Pixel coordinate grounding data
»»

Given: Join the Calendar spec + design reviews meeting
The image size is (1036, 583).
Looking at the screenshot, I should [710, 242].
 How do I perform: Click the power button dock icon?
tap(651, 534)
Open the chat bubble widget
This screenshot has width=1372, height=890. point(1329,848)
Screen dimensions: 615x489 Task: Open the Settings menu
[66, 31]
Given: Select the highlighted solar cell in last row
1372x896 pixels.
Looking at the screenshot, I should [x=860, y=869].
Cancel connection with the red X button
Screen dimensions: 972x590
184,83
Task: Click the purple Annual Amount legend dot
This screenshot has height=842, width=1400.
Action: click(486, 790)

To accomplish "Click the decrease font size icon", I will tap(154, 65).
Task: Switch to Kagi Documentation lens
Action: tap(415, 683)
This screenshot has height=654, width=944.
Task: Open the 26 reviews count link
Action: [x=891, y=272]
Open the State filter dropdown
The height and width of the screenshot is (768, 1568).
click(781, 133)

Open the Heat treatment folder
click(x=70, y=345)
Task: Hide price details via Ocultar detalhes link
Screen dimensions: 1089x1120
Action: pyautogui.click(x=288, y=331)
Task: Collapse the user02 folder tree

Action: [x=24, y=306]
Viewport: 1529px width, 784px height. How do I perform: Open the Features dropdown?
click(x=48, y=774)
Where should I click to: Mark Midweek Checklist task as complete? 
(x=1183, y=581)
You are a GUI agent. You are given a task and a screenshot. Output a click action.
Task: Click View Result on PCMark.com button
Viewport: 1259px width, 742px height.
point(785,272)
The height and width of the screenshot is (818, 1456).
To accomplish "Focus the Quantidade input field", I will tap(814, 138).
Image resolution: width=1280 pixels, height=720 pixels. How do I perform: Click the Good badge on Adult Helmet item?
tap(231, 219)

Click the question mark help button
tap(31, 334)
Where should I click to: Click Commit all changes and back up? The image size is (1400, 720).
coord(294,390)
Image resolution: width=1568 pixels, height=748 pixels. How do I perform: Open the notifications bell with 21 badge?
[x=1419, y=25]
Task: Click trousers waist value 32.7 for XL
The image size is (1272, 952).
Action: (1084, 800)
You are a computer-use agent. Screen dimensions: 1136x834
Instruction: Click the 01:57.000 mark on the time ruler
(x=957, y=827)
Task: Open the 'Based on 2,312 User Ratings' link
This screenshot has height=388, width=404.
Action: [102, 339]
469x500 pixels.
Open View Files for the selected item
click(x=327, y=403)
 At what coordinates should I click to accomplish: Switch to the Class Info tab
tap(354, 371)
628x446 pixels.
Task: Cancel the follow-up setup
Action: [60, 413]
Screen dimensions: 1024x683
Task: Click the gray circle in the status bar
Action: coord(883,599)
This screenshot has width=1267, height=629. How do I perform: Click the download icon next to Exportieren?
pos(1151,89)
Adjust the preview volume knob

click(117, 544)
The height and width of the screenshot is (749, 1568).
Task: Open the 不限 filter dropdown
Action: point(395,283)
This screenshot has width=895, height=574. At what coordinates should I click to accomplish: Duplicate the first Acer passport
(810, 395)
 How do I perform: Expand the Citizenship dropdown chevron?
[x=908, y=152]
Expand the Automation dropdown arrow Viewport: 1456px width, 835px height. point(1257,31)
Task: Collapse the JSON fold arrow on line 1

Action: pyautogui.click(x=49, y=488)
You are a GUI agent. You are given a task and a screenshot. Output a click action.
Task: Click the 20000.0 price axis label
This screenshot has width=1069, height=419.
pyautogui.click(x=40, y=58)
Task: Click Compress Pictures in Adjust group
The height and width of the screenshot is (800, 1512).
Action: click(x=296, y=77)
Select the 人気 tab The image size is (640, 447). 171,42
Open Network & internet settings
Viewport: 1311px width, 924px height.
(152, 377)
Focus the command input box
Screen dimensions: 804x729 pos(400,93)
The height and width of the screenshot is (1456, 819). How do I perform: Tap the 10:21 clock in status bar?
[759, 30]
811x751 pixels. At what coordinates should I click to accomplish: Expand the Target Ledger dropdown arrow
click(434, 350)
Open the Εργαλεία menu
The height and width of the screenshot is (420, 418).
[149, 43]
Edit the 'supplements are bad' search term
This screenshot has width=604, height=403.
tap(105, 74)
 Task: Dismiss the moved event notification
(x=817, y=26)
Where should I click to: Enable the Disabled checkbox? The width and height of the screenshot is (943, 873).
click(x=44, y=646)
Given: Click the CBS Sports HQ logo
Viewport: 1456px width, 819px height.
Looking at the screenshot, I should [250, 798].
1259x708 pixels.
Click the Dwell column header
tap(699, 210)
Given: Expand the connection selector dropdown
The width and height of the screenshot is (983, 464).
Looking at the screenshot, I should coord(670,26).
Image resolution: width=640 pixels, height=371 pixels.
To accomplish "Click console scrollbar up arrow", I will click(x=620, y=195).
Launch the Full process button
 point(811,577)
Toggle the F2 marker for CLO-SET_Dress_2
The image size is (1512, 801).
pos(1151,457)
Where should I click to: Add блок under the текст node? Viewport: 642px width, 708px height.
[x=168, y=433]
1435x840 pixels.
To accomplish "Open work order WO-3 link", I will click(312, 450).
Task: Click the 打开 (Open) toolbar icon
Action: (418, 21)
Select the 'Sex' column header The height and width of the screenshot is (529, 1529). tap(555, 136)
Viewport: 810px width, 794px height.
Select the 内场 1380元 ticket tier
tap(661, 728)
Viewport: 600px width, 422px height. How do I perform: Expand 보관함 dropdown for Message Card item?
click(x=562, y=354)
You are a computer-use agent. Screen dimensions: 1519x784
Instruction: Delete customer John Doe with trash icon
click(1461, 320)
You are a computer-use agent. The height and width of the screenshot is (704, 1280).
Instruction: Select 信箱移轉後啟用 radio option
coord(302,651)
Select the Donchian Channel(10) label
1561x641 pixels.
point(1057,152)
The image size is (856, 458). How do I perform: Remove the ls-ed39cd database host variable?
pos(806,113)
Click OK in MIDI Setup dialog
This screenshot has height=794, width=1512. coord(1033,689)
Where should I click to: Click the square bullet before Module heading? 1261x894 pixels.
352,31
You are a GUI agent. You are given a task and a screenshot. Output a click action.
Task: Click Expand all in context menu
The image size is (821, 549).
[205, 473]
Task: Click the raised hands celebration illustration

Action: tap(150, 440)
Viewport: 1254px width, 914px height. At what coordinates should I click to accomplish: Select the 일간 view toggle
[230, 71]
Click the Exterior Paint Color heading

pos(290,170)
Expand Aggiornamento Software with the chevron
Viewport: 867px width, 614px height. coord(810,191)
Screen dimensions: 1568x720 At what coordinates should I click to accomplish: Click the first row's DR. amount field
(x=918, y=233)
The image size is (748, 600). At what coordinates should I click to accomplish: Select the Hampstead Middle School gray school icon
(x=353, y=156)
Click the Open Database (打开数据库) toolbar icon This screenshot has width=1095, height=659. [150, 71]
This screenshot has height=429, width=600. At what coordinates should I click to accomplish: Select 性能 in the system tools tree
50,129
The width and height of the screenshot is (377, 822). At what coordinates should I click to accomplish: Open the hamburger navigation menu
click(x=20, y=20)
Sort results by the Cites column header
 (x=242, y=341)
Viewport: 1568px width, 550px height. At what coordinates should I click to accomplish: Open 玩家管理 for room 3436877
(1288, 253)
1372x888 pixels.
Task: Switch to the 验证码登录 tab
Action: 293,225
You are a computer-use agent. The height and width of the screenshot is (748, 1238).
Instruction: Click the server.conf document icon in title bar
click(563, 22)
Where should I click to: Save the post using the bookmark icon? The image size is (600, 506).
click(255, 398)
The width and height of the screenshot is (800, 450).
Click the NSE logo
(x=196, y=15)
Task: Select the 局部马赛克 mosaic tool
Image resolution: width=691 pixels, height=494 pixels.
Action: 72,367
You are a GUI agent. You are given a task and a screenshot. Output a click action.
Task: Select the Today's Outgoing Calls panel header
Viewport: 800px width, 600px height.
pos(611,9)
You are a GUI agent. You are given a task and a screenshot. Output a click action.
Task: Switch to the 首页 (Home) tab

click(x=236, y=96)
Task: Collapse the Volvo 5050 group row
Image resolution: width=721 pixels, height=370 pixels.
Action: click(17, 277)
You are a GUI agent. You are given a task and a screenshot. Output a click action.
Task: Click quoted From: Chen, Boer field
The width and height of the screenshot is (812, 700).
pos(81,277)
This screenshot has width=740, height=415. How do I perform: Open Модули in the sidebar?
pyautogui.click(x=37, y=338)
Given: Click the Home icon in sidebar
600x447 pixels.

««

### Problem to work on
The answer must be the line containing "This screenshot has width=740, height=415." and every line after it through the last line of the records above, repeated exactly.

### Answer to this problem
This screenshot has width=740, height=415. How do I perform: Open Модули in the sidebar?
pyautogui.click(x=37, y=338)
Given: Click the Home icon in sidebar
600x447 pixels.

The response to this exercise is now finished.